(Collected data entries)

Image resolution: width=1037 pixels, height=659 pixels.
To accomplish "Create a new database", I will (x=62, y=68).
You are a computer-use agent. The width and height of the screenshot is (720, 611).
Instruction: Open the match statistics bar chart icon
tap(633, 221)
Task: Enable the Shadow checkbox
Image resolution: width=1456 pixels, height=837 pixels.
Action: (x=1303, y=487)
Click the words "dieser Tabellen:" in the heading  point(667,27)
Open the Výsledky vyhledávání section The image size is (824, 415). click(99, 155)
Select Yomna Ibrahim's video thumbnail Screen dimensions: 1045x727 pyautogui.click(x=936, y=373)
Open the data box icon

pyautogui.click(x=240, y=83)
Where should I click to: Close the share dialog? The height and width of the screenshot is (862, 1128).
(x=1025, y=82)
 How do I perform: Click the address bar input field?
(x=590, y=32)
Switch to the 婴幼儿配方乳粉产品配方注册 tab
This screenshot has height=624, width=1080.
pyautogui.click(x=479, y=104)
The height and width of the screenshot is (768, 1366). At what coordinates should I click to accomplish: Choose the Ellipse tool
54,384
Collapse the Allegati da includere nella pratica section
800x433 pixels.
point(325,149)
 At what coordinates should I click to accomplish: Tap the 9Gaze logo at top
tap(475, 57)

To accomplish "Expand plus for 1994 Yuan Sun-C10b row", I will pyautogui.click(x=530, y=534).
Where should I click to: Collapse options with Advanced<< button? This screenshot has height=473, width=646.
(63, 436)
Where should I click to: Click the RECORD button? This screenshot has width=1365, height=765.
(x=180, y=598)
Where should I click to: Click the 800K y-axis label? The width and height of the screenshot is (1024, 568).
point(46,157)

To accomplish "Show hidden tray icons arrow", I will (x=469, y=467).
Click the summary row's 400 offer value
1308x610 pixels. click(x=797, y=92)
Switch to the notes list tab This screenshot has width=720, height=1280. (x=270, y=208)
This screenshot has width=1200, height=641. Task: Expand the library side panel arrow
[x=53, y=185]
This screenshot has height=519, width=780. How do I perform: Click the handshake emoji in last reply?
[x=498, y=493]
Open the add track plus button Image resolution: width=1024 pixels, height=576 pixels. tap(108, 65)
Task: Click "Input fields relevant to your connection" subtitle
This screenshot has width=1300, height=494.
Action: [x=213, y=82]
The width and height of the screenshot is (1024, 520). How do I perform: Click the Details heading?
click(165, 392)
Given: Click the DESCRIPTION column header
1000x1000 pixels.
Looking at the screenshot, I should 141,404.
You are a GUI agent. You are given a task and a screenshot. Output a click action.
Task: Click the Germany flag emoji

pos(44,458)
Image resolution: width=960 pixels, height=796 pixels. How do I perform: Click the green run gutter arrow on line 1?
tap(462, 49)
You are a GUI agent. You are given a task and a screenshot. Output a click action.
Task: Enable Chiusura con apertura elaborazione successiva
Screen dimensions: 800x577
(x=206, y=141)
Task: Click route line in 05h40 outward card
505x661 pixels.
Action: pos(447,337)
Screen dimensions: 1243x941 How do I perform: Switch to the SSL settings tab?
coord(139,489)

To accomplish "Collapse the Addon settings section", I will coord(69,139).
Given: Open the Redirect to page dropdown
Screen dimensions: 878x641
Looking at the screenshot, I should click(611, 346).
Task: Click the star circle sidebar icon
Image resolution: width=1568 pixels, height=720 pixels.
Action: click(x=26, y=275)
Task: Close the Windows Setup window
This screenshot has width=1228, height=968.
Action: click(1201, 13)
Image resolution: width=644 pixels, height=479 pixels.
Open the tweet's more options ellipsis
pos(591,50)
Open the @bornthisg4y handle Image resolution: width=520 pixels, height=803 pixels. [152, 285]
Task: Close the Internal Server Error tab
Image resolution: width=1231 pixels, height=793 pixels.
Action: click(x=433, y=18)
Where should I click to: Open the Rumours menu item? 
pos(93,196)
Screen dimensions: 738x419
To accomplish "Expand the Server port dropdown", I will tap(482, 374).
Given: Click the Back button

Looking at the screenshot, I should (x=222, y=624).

● Aim of the exercise
Among the records above, find each line holding the string "will" and pull it out.

● Response box
To accomplish "Create a new database", I will (x=62, y=68).
To accomplish "Expand plus for 1994 Yuan Sun-C10b row", I will pyautogui.click(x=530, y=534).
To accomplish "Show hidden tray icons arrow", I will (x=469, y=467).
To accomplish "Collapse the Addon settings section", I will coord(69,139).
To accomplish "Expand the Server port dropdown", I will tap(482, 374).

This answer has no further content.